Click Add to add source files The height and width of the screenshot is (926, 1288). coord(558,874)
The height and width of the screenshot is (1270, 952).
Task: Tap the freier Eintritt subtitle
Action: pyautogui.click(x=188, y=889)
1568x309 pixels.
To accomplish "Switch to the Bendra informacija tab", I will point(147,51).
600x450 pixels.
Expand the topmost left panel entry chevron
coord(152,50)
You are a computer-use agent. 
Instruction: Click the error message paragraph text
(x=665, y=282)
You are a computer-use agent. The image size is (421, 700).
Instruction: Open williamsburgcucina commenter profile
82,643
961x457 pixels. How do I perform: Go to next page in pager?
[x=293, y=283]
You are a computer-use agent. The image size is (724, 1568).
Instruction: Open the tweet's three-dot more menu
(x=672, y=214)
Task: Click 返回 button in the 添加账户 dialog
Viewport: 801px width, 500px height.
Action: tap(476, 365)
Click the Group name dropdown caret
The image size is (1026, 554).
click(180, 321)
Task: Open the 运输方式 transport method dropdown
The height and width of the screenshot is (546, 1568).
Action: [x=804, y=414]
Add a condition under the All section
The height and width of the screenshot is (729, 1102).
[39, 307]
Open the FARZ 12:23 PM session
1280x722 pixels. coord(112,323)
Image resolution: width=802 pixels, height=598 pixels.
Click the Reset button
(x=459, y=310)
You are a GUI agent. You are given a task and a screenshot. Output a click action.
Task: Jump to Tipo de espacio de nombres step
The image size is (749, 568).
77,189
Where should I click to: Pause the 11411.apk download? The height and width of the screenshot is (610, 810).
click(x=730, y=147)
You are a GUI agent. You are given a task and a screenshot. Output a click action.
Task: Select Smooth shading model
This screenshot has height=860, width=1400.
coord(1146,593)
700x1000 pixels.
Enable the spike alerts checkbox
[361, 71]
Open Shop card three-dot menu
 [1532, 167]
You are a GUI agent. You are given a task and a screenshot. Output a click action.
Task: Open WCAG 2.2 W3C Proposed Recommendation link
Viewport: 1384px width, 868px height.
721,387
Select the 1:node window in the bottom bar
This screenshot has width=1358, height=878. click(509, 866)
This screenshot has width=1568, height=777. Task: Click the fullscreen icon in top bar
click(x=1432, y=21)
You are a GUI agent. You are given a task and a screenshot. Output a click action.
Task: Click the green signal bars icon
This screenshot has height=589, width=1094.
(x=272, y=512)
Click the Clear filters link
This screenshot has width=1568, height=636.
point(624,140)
########
* What you need to do
Word-for-word copies of all the records are required.

* Answer space
Click Add to add source files The height and width of the screenshot is (926, 1288). coord(558,874)
The height and width of the screenshot is (1270, 952).
Task: Tap the freier Eintritt subtitle
Action: pyautogui.click(x=188, y=889)
1568x309 pixels.
To accomplish "Switch to the Bendra informacija tab", I will point(147,51).
600x450 pixels.
Expand the topmost left panel entry chevron
coord(152,50)
You are a computer-use agent. 
Instruction: Click the error message paragraph text
(x=665, y=282)
You are a computer-use agent. The image size is (421, 700).
Instruction: Open williamsburgcucina commenter profile
82,643
961x457 pixels. How do I perform: Go to next page in pager?
[x=293, y=283]
You are a computer-use agent. The image size is (724, 1568).
Instruction: Open the tweet's three-dot more menu
(x=672, y=214)
Task: Click 返回 button in the 添加账户 dialog
Viewport: 801px width, 500px height.
Action: tap(476, 365)
Click the Group name dropdown caret
The image size is (1026, 554).
click(180, 321)
Task: Open the 运输方式 transport method dropdown
The height and width of the screenshot is (546, 1568).
Action: [x=804, y=414]
Add a condition under the All section
The height and width of the screenshot is (729, 1102).
[39, 307]
Open the FARZ 12:23 PM session
1280x722 pixels. coord(112,323)
Image resolution: width=802 pixels, height=598 pixels.
Click the Reset button
(x=459, y=310)
You are a GUI agent. You are given a task and a screenshot. Output a click action.
Task: Jump to Tipo de espacio de nombres step
The image size is (749, 568).
77,189
Where should I click to: Pause the 11411.apk download? The height and width of the screenshot is (610, 810).
click(x=730, y=147)
You are a GUI agent. You are given a task and a screenshot. Output a click action.
Task: Select Smooth shading model
This screenshot has height=860, width=1400.
coord(1146,593)
700x1000 pixels.
Enable the spike alerts checkbox
[361, 71]
Open Shop card three-dot menu
 [1532, 167]
You are a GUI agent. You are given a task and a screenshot. Output a click action.
Task: Open WCAG 2.2 W3C Proposed Recommendation link
Viewport: 1384px width, 868px height.
721,387
Select the 1:node window in the bottom bar
This screenshot has width=1358, height=878. click(509, 866)
This screenshot has width=1568, height=777. Task: Click the fullscreen icon in top bar
click(x=1432, y=21)
You are a GUI agent. You are given a task and a screenshot. Output a click action.
Task: Click the green signal bars icon
This screenshot has height=589, width=1094.
(x=272, y=512)
Click the Clear filters link
This screenshot has width=1568, height=636.
point(624,140)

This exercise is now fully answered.